Two lines in the listing below mark the span: one contains "Image resolution: width=395, height=2576." and one contains "2022 (53, 605)". Reproduce both of them and everything between, exactly.

[Provided records]
· · · · · · ·
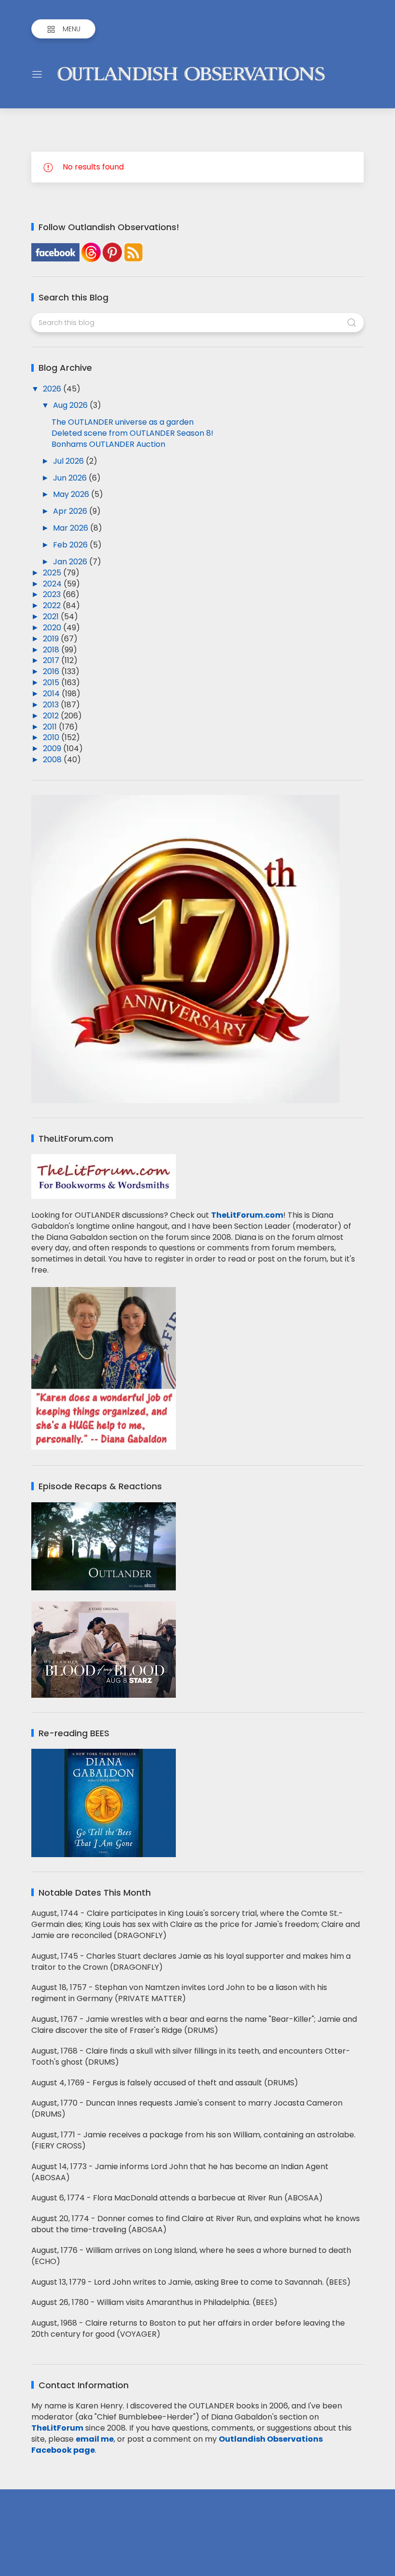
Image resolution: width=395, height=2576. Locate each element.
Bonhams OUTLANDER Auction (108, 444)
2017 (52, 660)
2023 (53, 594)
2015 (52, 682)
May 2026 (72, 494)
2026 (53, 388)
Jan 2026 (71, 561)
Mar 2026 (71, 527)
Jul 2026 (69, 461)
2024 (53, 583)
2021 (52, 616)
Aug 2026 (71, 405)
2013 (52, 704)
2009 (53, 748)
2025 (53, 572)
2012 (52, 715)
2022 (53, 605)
· · · · · · ·
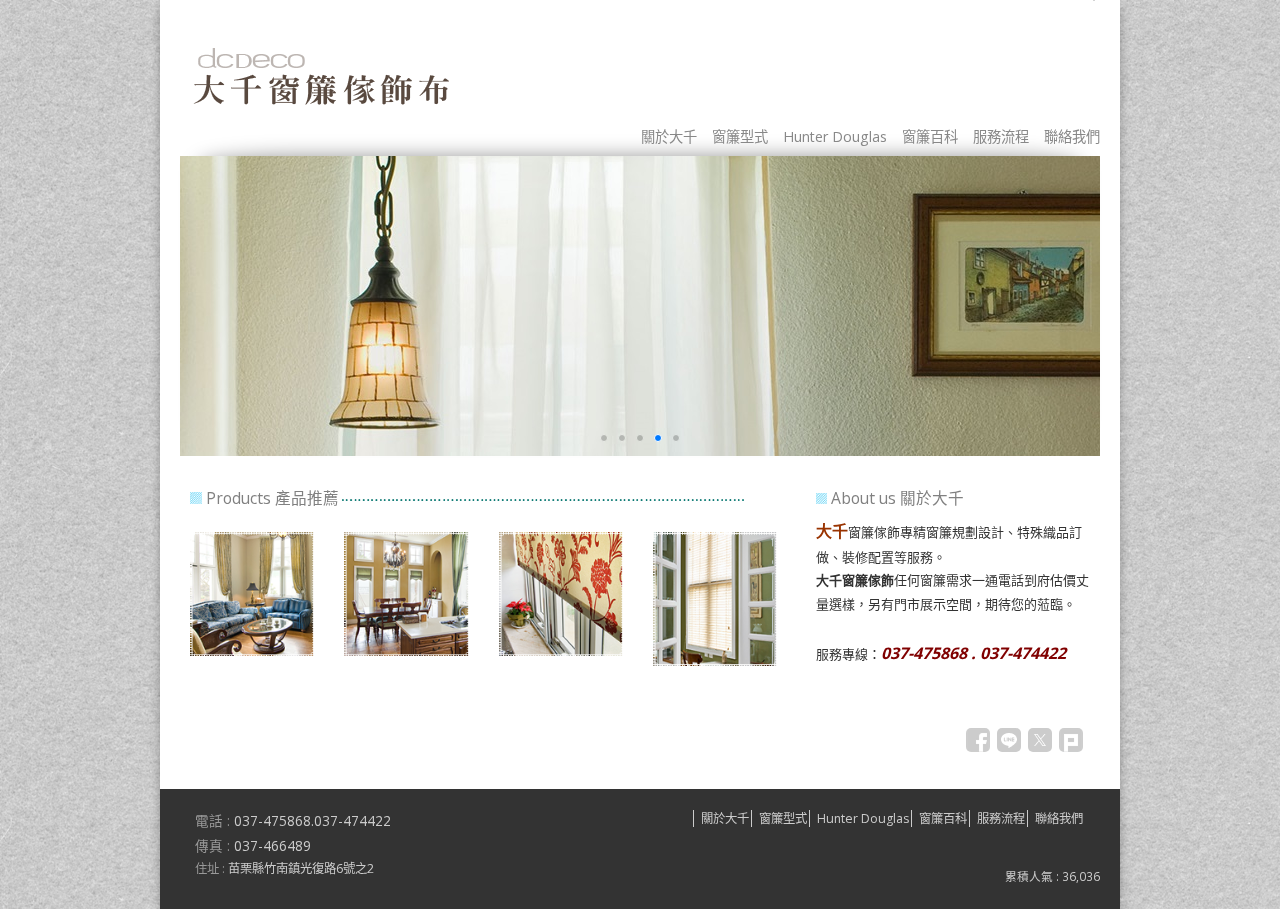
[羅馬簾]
· · · · · · ·
[Output of the task]
Image resolution: width=395, height=2576. Locate each element.
Bonhams OUTLANDER Auction (108, 444)
2017 (52, 660)
2023 (53, 594)
2015 (52, 682)
May 2026 (72, 494)
2026 (53, 388)
Jan 2026 (71, 561)
Mar 2026 (71, 527)
Jul 2026 (69, 461)
2024 (53, 583)
2021 (52, 616)
Aug 2026 (71, 405)
2013 (52, 704)
2009 (53, 748)
2025 (53, 572)
2012 (52, 715)
2022 (53, 605)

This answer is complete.